Items in a dataset

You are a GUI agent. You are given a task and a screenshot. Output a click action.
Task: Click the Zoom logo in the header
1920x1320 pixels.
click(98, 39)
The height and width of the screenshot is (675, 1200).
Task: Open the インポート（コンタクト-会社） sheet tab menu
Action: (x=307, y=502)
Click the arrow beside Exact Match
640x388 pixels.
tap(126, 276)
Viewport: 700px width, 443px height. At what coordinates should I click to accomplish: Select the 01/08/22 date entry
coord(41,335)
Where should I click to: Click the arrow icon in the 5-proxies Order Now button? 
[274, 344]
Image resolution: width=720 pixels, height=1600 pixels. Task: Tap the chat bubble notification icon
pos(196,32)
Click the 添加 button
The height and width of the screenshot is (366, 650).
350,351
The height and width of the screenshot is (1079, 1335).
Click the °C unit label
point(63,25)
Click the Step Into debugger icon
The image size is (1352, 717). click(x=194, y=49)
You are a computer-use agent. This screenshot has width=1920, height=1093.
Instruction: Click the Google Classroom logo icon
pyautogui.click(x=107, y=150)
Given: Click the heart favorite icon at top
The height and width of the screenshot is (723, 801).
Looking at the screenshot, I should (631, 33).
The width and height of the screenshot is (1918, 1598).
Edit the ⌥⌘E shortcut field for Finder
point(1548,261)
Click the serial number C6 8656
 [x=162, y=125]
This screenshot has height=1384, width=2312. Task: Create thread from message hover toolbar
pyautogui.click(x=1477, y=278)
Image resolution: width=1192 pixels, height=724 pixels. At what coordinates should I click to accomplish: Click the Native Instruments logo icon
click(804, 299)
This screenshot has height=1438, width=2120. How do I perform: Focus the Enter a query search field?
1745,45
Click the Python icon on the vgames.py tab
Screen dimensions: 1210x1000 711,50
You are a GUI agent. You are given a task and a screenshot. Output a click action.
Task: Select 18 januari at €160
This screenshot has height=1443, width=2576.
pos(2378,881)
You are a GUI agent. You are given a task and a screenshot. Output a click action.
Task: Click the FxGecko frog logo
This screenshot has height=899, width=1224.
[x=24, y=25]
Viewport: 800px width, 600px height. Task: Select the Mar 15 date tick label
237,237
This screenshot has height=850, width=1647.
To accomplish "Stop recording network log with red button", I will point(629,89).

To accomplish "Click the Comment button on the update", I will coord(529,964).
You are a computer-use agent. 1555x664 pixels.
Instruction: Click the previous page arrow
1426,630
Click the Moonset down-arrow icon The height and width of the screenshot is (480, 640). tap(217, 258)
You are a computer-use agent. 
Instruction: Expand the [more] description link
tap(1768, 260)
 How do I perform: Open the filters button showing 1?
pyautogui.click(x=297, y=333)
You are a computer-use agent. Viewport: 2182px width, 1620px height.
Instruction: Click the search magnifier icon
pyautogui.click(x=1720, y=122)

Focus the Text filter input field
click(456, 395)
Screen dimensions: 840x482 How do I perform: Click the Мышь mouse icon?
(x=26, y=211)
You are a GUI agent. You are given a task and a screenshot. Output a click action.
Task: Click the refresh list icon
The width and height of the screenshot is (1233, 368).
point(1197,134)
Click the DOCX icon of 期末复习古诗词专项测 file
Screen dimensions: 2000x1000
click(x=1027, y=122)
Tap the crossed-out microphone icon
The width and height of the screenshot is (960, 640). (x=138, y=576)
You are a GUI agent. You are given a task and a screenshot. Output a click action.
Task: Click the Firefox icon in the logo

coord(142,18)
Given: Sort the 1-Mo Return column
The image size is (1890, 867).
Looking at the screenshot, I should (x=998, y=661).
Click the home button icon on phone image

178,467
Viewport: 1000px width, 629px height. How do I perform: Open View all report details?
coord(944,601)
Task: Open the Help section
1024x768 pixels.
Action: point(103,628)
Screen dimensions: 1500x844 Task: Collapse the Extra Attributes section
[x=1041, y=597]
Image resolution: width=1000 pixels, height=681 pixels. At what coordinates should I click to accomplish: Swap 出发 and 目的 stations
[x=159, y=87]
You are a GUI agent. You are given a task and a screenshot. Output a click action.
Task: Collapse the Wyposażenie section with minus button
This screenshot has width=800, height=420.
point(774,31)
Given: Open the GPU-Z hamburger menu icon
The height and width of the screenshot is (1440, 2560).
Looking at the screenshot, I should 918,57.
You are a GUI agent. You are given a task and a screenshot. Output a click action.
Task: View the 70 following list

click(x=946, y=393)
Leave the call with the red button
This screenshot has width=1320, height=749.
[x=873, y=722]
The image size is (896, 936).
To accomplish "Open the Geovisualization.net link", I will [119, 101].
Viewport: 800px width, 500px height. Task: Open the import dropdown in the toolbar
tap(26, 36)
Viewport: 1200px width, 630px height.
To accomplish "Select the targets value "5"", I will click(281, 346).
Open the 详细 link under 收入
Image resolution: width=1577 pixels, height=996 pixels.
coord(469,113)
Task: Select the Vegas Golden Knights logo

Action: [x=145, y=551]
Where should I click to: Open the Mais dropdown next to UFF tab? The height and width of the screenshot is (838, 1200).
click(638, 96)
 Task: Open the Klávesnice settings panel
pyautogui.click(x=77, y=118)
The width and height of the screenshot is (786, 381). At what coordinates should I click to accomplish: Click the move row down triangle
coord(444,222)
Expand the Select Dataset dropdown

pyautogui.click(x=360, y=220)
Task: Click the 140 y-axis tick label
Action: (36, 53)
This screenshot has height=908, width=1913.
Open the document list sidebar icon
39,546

#### Problem to work on:
Convert all of the items above into a JSON list of strings with one string per line, omitting blank lines.

#### Output below:
[
  "You are a GUI agent. You are given a task and a screenshot. Output a click action.",
  "Task: Click the Zoom logo in the header",
  "1920x1320 pixels.",
  "click(98, 39)",
  "The height and width of the screenshot is (675, 1200).",
  "Task: Open the インポート（コンタクト-会社） sheet tab menu",
  "Action: (x=307, y=502)",
  "Click the arrow beside Exact Match",
  "640x388 pixels.",
  "tap(126, 276)",
  "Viewport: 700px width, 443px height. At what coordinates should I click to accomplish: Select the 01/08/22 date entry",
  "coord(41,335)",
  "Where should I click to: Click the arrow icon in the 5-proxies Order Now button? ",
  "[274, 344]",
  "Image resolution: width=720 pixels, height=1600 pixels. Task: Tap the chat bubble notification icon",
  "pos(196,32)",
  "Click the 添加 button",
  "The height and width of the screenshot is (366, 650).",
  "350,351",
  "The height and width of the screenshot is (1079, 1335).",
  "Click the °C unit label",
  "point(63,25)",
  "Click the Step Into debugger icon",
  "The image size is (1352, 717). click(x=194, y=49)",
  "You are a computer-use agent. This screenshot has width=1920, height=1093.",
  "Instruction: Click the Google Classroom logo icon",
  "pyautogui.click(x=107, y=150)",
  "Given: Click the heart favorite icon at top",
  "The height and width of the screenshot is (723, 801).",
  "Looking at the screenshot, I should (631, 33).",
  "The width and height of the screenshot is (1918, 1598).",
  "Edit the ⌥⌘E shortcut field for Finder",
  "point(1548,261)",
  "Click the serial number C6 8656",
  " [x=162, y=125]",
  "This screenshot has height=1384, width=2312. Task: Create thread from message hover toolbar",
  "pyautogui.click(x=1477, y=278)",
  "Image resolution: width=1192 pixels, height=724 pixels. At what coordinates should I click to accomplish: Click the Native Instruments logo icon",
  "click(804, 299)",
  "This screenshot has height=1438, width=2120. How do I perform: Focus the Enter a query search field?",
  "1745,45",
  "Click the Python icon on the vgames.py tab",
  "Screen dimensions: 1210x1000 711,50",
  "You are a GUI agent. You are given a task and a screenshot. Output a click action.",
  "Task: Select 18 januari at €160",
  "This screenshot has height=1443, width=2576.",
  "pos(2378,881)",
  "You are a GUI agent. You are given a task and a screenshot. Output a click action.",
  "Task: Click the FxGecko frog logo",
  "This screenshot has height=899, width=1224.",
  "[x=24, y=25]",
  "Viewport: 800px width, 600px height. Task: Select the Mar 15 date tick label",
  "237,237",
  "This screenshot has height=850, width=1647.",
  "To accomplish \"Stop recording network log with red button\", I will point(629,89).",
  "To accomplish \"Click the Comment button on the update\", I will coord(529,964).",
  "You are a computer-use agent. 1555x664 pixels.",
  "Instruction: Click the previous page arrow",
  "1426,630",
  "Click the Moonset down-arrow icon The height and width of the screenshot is (480, 640). tap(217, 258)",
  "You are a computer-use agent. ",
  "Instruction: Expand the [more] description link",
  "tap(1768, 260)",
  " How do I perform: Open the filters button showing 1?",
  "pyautogui.click(x=297, y=333)",
  "You are a computer-use agent. Viewport: 2182px width, 1620px height.",
  "Instruction: Click the search magnifier icon",
  "pyautogui.click(x=1720, y=122)",
  "Focus the Text filter input field",
  "click(456, 395)",
  "Screen dimensions: 840x482 How do I perform: Click the Мышь mouse icon?",
  "(x=26, y=211)",
  "You are a GUI agent. You are given a task and a screenshot. Output a click action.",
  "Task: Click the refresh list icon",
  "The width and height of the screenshot is (1233, 368).",
  "point(1197,134)",
  "Click the DOCX icon of 期末复习古诗词专项测 file",
  "Screen dimensions: 2000x1000",
  "click(x=1027, y=122)",
  "Tap the crossed-out microphone icon",
  "The width and height of the screenshot is (960, 640). (x=138, y=576)",
  "You are a GUI agent. You are given a task and a screenshot. Output a click action.",
  "Task: Click the Firefox icon in the logo",
  "coord(142,18)",
  "Given: Sort the 1-Mo Return column",
  "The image size is (1890, 867).",
  "Looking at the screenshot, I should (x=998, y=661).",
  "Click the home button icon on phone image",
  "178,467",
  "Viewport: 1000px width, 629px height. How do I perform: Open View all report details?",
  "coord(944,601)",
  "Task: Open the Help section",
  "1024x768 pixels.",
  "Action: point(103,628)",
  "Screen dimensions: 1500x844 Task: Collapse the Extra Attributes section",
  "[x=1041, y=597]",
  "Image resolution: width=1000 pixels, height=681 pixels. At what coordinates should I click to accomplish: Swap 出发 and 目的 stations",
  "[x=159, y=87]",
  "You are a GUI agent. You are given a task and a screenshot. Output a click action.",
  "Task: Collapse the Wyposażenie section with minus button",
  "This screenshot has width=800, height=420.",
  "point(774,31)",
  "Given: Open the GPU-Z hamburger menu icon",
  "The height and width of the screenshot is (1440, 2560).",
  "Looking at the screenshot, I should 918,57.",
  "You are a GUI agent. You are given a task and a screenshot. Output a click action.",
  "Task: View the 70 following list",
  "click(x=946, y=393)",
  "Leave the call with the red button",
  "This screenshot has width=1320, height=749.",
  "[x=873, y=722]",
  "The image size is (896, 936).",
  "To accomplish \"Open the Geovisualization.net link\", I will [119, 101].",
  "Viewport: 800px width, 500px height. Task: Open the import dropdown in the toolbar",
  "tap(26, 36)",
  "Viewport: 1200px width, 630px height.",
  "To accomplish \"Select the targets value \"5\"\", I will click(281, 346).",
  "Open the 详细 link under 收入",
  "Image resolution: width=1577 pixels, height=996 pixels.",
  "coord(469,113)",
  "Task: Select the Vegas Golden Knights logo",
  "Action: [x=145, y=551]",
  "Where should I click to: Open the Mais dropdown next to UFF tab? The height and width of the screenshot is (838, 1200).",
  "click(638, 96)",
  " Task: Open the Klávesnice settings panel",
  "pyautogui.click(x=77, y=118)",
  "The width and height of the screenshot is (786, 381). At what coordinates should I click to accomplish: Click the move row down triangle",
  "coord(444,222)",
  "Expand the Select Dataset dropdown",
  "pyautogui.click(x=360, y=220)",
  "Task: Click the 140 y-axis tick label",
  "Action: (36, 53)",
  "This screenshot has height=908, width=1913.",
  "Open the document list sidebar icon",
  "39,546"
]